This review is of Gillian White's Unhallowed Ground. For reasons known only to themselves, Amazon have combined the reviews for Gillian White's Unhallowed Ground and Agatha Christie's The Hound of Death. The stupidity of this has been pointed out to them, but clearly they don't care.
Georgie needs to get away from London to escape the publicity around the killing of a child while she was the social worker responsible for little Angie's case. So when she unexpectedly inherits a cottage in a tiny hamlet on Dartmoor it seems an ideal place to escape to for a few months - until she meets the strange and mostly unfriendly neighbours, that is.
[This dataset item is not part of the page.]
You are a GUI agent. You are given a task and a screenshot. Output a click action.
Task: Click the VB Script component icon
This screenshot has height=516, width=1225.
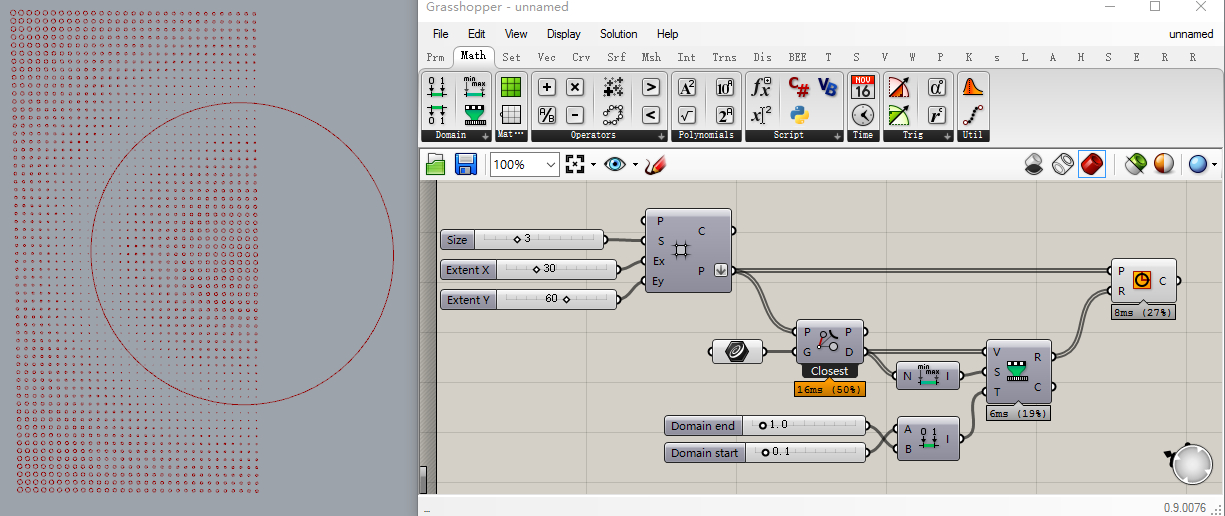[x=827, y=87]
White handles prose with originality and control, and in Georgie she creates a completely believable character, flawed, yes, but with an underlying strength of character that is crumbling under the guilt of the child's death. For the first half of the book, White cuts between the present and the past, letting us see the events that have brought Georgie to this place and this state of mind. Once Georgie gets to Dartmoor, the tension starts to ratchet up, while the reader is left to wonder whether the scary events are really happening or are all part of Georgie's guilt-ridden mind. As winter comes and the snow starts to fall, Georgie is trapped in the cottage and alone...
For the most part, I thought this was a first-rate slow-burn psychological thriller that kept me hooked and on edge. Unfortunately I thought the ending let the book down - without any spoilers, I felt the climax didn't quite live up to the sense of anticipation and tension that the author had so carefully built throughout. However, on the basis of this book, I am certainly looking forward to reading more of White's work. Recommended.
NB This review is of a proof copy provided by the publisher.